Questo non è che un esempio di buona politica rivolta alle giovani generazioni, un piccolo focolaio di luce ne ‘La Grande Ombra’, storpiando l’ormai celebre successo cinematografico di Paolo Sorrentino, nello scoprire il ritratto grottesco di un Paese assopito nella culla della propria bellezza, dove caste professionali e politiche difendono in maniera astuta i propri privilegi e canali d’ingresso, per cui molti ragazzi e ragazze under 30, decidono di restare fuori dallo Stivale, magari arrangiandosi con lavori e lavoretti extra curriculari per mantersi autosufficienti e nel frattempo cercare un canale d’inserimento meritocratico che il Bel Paese sembra non avere nel proprio Dna. In molti resistono e con capacità e caparbietà entrano nel mondo del lavoro e nel proprio settore dalla porta principale, non facendo ritorno in Italia.
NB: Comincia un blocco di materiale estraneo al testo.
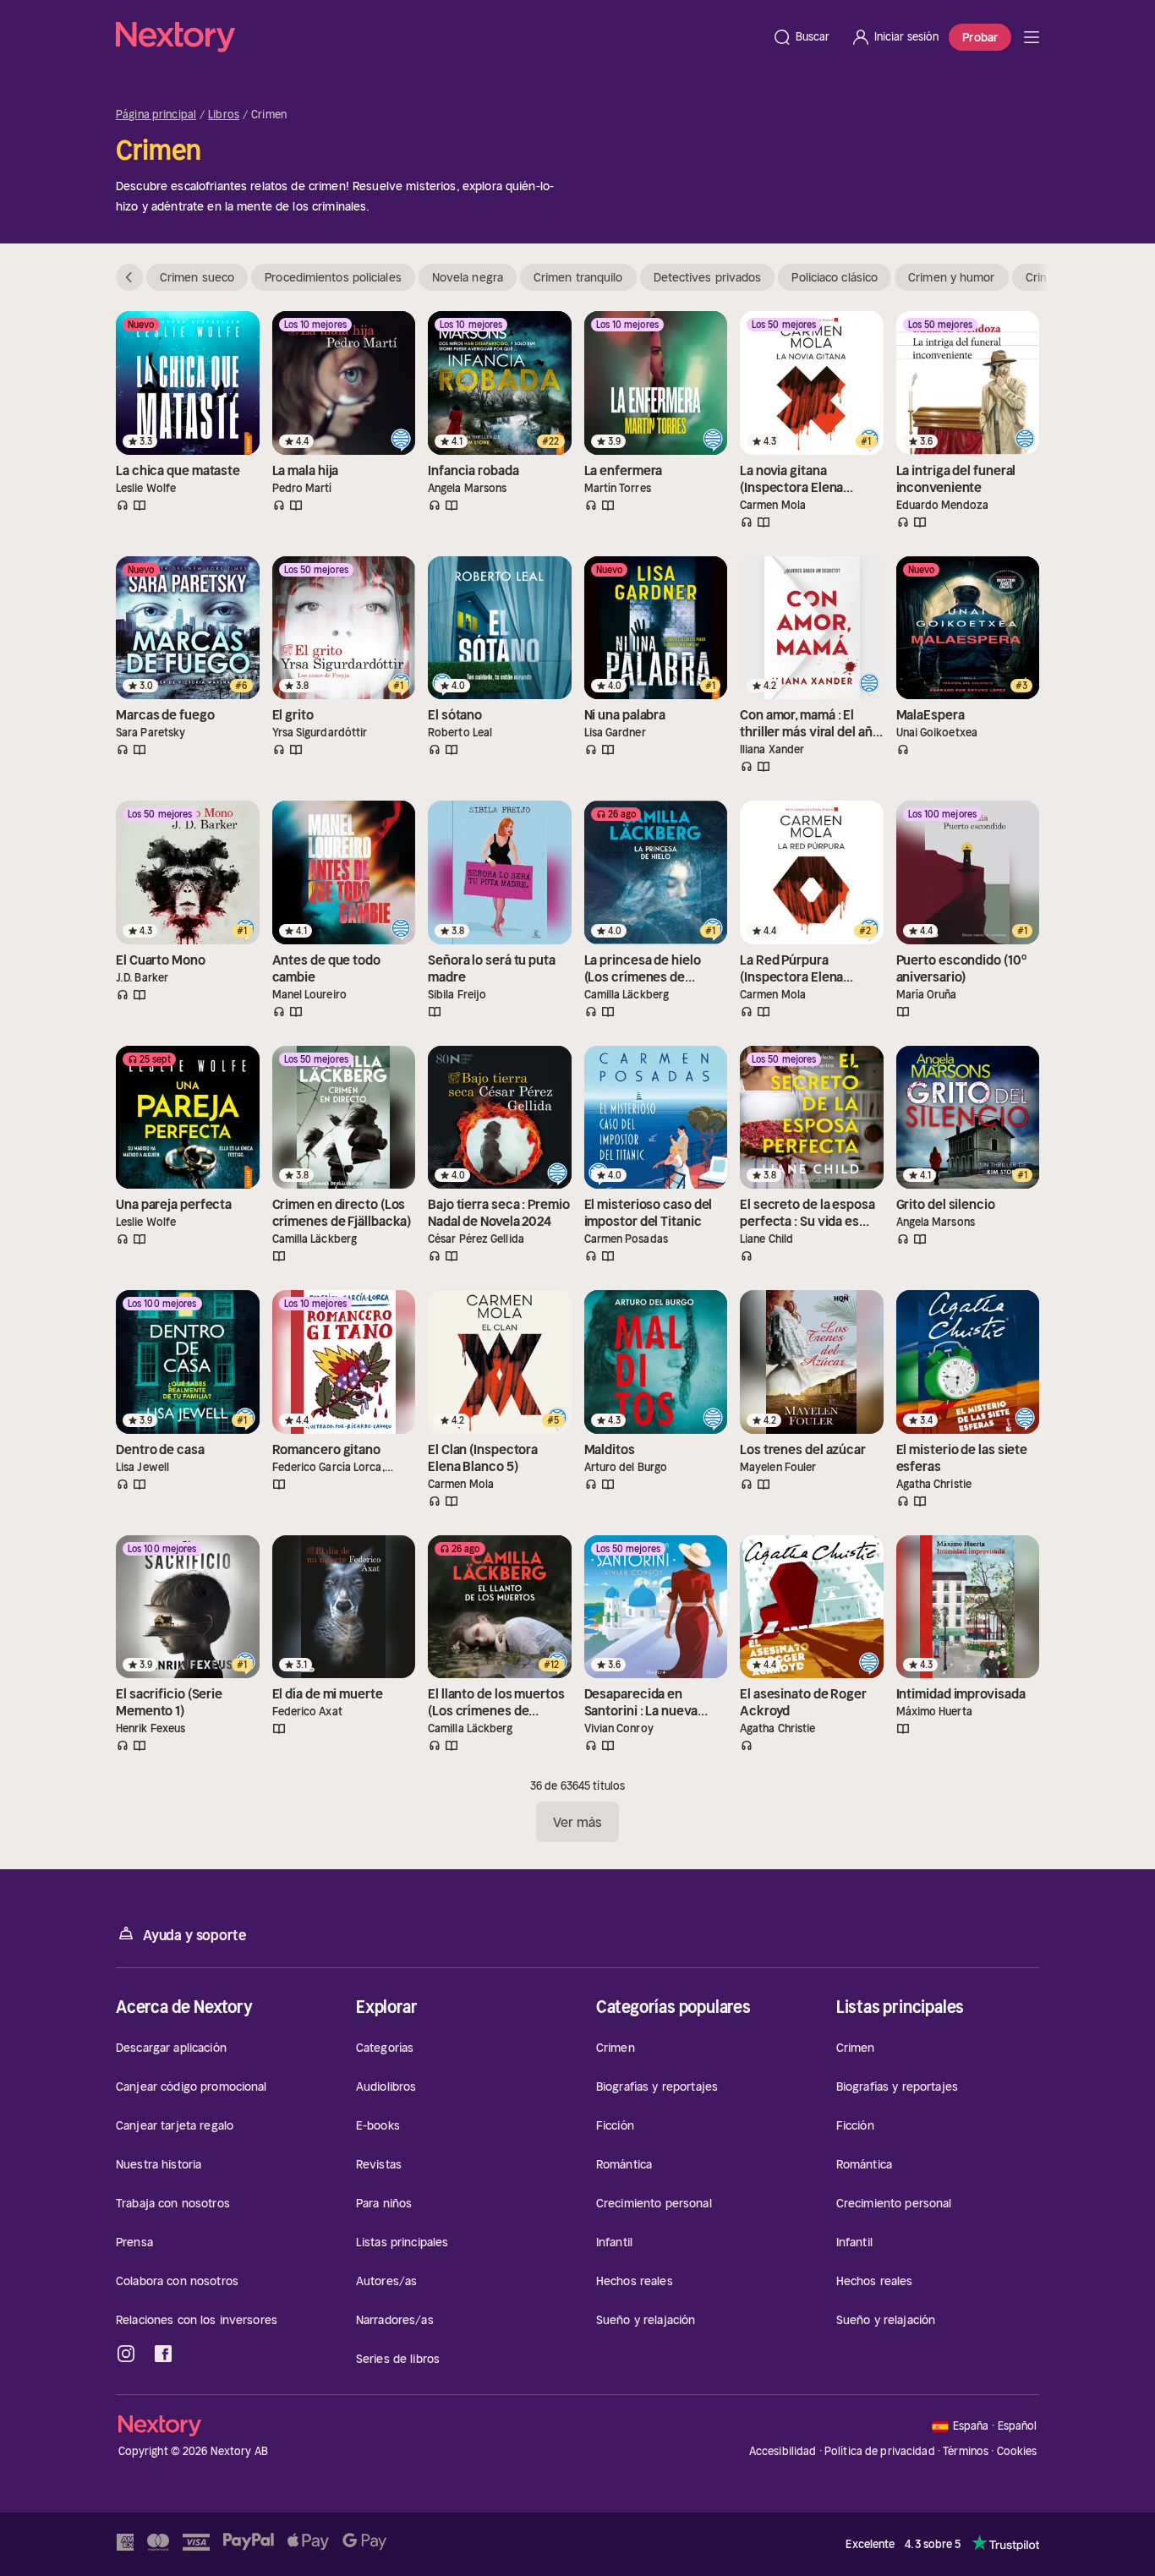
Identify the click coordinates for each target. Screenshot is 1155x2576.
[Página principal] (439, 37)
L’eccezione esalta l’italianità, ma quel che ormai spesso sta diventando una regola, finisce per debilitare il nostro Paese, sempre più orfano a causa del Brain Drain, il tristemente e ormai famoso fenomeno dei cervelli in fuga, una perdita di qualità e spinta al cambiamento della classe dirigente che dovrebbe rinnovare l’Italia creando nuove prerogative e le basi per lo svecchiamento del Sistema italiano. Si potrebbe e Si può cantava Giorgio Gaber non senza un certo cinismo nei confronti della “razza italiana che è vivace e battagliera”, ma allo stesso tempo bifronte e conservatrice nel garantire le fondamenta del proprio immobilismo quando “siamo noi che possiamo cambiar tutto a patto che si lasci tutto come era”.